To do —
Please render the data from the line containing "Given: Open the Next.js" through the final line, both included, as a JSON list of strings with one string per line and no blank lines.

····················

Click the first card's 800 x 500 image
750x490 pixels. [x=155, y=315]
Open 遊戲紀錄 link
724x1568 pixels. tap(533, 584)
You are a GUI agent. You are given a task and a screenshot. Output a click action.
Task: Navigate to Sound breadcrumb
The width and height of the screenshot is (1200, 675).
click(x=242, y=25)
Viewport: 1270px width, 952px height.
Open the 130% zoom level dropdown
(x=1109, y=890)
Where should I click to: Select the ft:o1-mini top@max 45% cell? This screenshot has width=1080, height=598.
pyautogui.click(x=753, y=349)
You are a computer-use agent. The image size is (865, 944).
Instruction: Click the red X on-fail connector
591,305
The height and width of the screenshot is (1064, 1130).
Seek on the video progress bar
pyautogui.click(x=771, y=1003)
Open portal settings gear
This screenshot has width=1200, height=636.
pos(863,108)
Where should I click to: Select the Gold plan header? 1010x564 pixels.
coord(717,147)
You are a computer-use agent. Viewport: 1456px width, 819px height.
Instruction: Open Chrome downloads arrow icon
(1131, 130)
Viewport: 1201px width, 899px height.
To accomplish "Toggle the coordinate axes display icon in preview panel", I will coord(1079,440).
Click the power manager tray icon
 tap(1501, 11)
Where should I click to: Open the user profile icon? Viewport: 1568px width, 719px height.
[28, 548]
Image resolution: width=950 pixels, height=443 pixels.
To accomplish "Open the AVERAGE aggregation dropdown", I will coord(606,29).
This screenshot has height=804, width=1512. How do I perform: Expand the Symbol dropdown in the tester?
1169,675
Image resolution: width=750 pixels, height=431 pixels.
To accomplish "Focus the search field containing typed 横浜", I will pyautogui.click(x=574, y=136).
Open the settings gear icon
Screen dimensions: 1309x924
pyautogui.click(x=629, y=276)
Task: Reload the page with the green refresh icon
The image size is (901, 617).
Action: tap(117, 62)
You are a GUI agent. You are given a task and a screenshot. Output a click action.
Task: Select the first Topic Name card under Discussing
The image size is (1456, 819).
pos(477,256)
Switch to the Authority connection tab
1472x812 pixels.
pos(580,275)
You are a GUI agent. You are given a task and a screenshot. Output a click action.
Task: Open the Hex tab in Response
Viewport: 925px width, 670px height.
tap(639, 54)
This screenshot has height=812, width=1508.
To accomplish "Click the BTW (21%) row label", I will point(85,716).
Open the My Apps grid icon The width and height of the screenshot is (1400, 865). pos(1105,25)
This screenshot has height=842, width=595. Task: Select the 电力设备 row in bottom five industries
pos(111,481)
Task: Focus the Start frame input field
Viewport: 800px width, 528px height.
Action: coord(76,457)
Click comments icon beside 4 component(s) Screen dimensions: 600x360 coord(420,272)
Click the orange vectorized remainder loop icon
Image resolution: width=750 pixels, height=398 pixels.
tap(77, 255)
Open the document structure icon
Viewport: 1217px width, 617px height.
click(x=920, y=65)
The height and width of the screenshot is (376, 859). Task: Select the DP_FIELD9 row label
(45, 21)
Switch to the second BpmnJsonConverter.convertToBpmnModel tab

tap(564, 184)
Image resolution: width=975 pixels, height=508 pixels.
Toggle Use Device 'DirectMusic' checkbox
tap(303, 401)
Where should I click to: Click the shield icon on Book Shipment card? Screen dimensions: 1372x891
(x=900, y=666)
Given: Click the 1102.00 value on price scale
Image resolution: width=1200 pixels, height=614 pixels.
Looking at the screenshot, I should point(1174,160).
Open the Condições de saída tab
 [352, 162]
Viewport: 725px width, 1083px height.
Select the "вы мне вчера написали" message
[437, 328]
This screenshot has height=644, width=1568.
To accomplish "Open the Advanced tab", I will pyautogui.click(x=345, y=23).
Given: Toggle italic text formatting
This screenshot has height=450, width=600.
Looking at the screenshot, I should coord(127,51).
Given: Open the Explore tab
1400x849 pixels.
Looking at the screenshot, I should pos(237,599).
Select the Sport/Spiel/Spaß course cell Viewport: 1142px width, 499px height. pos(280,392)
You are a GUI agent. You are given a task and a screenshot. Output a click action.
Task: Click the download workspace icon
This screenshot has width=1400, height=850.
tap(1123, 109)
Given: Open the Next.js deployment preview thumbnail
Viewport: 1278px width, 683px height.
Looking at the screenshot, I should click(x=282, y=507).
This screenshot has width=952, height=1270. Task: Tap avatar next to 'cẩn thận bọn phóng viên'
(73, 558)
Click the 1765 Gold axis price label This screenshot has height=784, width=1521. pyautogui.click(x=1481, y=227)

····················

Answer for the task —
[
  "Given: Open the Next.js deployment preview thumbnail",
  "Viewport: 1278px width, 683px height.",
  "Looking at the screenshot, I should click(x=282, y=507).",
  "This screenshot has width=952, height=1270. Task: Tap avatar next to 'cẩn thận bọn phóng viên'",
  "(73, 558)",
  "Click the 1765 Gold axis price label This screenshot has height=784, width=1521. pyautogui.click(x=1481, y=227)"
]